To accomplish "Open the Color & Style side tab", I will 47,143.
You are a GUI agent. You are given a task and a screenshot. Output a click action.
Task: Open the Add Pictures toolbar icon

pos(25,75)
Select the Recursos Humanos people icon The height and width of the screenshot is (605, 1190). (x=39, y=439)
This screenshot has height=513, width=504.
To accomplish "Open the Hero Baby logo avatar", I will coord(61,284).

---

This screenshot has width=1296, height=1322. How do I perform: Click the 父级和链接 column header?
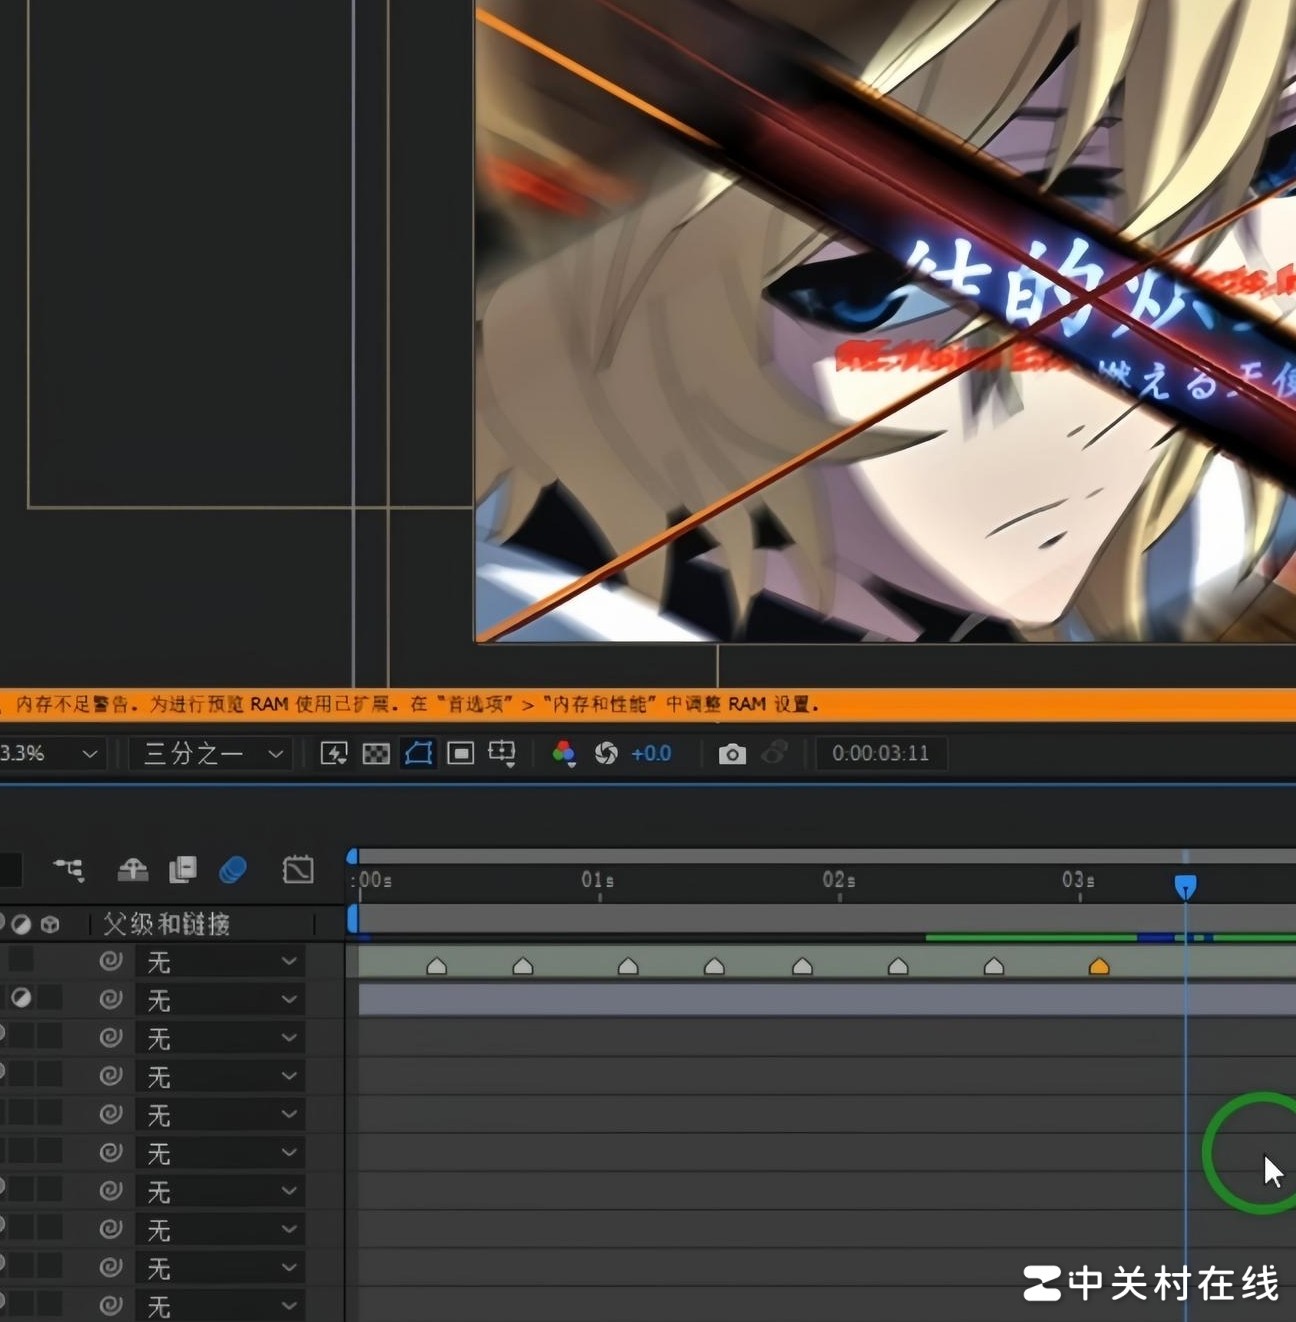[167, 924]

§ **Aim**
Rewrite the records starting with the line that contains "I will 47,143." and going on through the line that contains "I will coord(61,284).", with "Open" replaced by "Launch" and everything else unchanged. Return only those lines.

§ **Task answer**
To accomplish "Launch the Color & Style side tab", I will 47,143.
You are a GUI agent. You are given a task and a screenshot. Output a click action.
Task: Launch the Add Pictures toolbar icon

pos(25,75)
Select the Recursos Humanos people icon The height and width of the screenshot is (605, 1190). (x=39, y=439)
This screenshot has height=513, width=504.
To accomplish "Launch the Hero Baby logo avatar", I will coord(61,284).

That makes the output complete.